Obras de Renata, Noronha e Ênio podem ser conferidas junto com outras na exposição Emoção de lidar, em cartaz no museu. A mostra apresenta um breve panorama do que está sendo feito hoje em dia nos ateliês terapêuticos da instituição. Nela, é possível ver diferenças significativas com as obras do período histórico da instituição, que vai de 1952 a 1999 (ano da morte da fundadora Nise da Silveira). Esse acervo foi tombadas pelo Instituto do Patrimônio Histórico e Artístico Nacional (Iphan). Em setembro deste ano, o ateliê de pintura completa 70 anos de atividades ininterruptas.
“A atual exposição busca mostrar a ideia do museu vivo. Todo dia, há uma nova produção dos nossos clientes. É um acervo que não é voltado para o passado, ele está sempre se renovando através das expressões mais profundas do ser humano”, comentou Luiz Carlos Mello, diretor e curador do Museu de Imagens do Inconsciente. Resultado de um trabalho em equipe e com custo praticamente zero, a exposição dá visibilidade e voz aos frequentadores atuais, sendo a primeira vez em que o museu expõe um conjunto mais amplo dos trabalhos deles.
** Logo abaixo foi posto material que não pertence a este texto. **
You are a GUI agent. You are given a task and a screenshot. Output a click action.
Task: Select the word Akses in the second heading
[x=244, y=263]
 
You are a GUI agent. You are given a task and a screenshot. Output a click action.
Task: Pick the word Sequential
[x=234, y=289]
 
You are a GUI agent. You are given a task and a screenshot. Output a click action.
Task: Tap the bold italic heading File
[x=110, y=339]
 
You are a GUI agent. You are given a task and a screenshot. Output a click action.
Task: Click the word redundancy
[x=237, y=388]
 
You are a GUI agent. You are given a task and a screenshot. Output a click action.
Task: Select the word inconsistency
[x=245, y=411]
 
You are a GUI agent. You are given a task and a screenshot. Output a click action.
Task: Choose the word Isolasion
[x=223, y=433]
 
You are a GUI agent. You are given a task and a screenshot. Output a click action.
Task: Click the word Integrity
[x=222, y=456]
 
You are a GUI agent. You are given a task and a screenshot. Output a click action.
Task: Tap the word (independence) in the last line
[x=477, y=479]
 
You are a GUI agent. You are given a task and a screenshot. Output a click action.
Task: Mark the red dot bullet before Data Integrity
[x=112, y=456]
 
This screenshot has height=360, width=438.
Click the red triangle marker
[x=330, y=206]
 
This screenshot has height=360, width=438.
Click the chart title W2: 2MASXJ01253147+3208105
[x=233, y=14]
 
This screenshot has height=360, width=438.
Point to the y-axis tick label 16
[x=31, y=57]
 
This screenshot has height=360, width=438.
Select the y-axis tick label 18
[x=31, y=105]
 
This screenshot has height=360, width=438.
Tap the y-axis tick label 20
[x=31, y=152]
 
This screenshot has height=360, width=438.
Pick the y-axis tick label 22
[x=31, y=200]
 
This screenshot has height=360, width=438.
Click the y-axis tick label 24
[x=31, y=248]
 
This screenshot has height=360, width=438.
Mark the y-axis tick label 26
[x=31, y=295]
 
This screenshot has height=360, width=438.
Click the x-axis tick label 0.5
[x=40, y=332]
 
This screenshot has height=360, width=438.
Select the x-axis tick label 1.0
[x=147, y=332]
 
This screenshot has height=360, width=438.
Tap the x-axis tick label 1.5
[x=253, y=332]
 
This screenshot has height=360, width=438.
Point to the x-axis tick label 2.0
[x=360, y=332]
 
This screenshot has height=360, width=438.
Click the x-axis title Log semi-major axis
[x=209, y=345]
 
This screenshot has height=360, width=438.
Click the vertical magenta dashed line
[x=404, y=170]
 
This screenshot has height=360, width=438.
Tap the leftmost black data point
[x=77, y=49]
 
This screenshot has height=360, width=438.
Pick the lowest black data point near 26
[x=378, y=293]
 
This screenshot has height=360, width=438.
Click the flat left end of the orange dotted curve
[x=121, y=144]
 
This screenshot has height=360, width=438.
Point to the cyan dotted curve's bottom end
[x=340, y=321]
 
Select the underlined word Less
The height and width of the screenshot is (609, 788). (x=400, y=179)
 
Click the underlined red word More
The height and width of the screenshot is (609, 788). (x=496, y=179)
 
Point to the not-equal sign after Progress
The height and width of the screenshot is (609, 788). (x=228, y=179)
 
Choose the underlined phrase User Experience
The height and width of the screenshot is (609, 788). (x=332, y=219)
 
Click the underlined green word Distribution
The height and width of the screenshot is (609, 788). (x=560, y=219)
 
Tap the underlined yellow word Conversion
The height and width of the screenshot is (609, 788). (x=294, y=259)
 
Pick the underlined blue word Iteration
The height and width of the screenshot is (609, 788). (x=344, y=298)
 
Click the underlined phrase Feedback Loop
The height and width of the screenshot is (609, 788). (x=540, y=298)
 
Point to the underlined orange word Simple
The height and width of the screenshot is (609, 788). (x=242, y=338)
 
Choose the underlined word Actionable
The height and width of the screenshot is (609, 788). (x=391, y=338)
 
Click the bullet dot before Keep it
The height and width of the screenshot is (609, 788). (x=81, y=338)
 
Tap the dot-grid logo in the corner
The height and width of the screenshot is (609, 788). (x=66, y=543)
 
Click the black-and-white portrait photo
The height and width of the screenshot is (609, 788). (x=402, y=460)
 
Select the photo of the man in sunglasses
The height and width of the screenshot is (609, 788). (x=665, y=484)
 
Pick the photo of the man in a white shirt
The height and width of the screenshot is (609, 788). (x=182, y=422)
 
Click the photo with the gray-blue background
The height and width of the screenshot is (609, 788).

Até então, havia uma participação pontual das obras atuais no contexto das produções expostas.
“A gente sempre tem muito cuidado quando o autor é vivo, porque trabalhamos com direitos autorais. Hoje, existe mais esse reconhecimento da autoria. As obras que fazem parte do período histórico são, de certa maneira, de domínio público, porque os próprios autores e seus familiares já morreram. Mas os novos, não. Precisamos de autorização para cada obra exposta”, comenta a coordenadora de Projetos do Museu, Gladys Schincariol. Sinal dos novos tempos, o museu hoje se depara com questões específicas, diferentes do período de Nise da Silveira.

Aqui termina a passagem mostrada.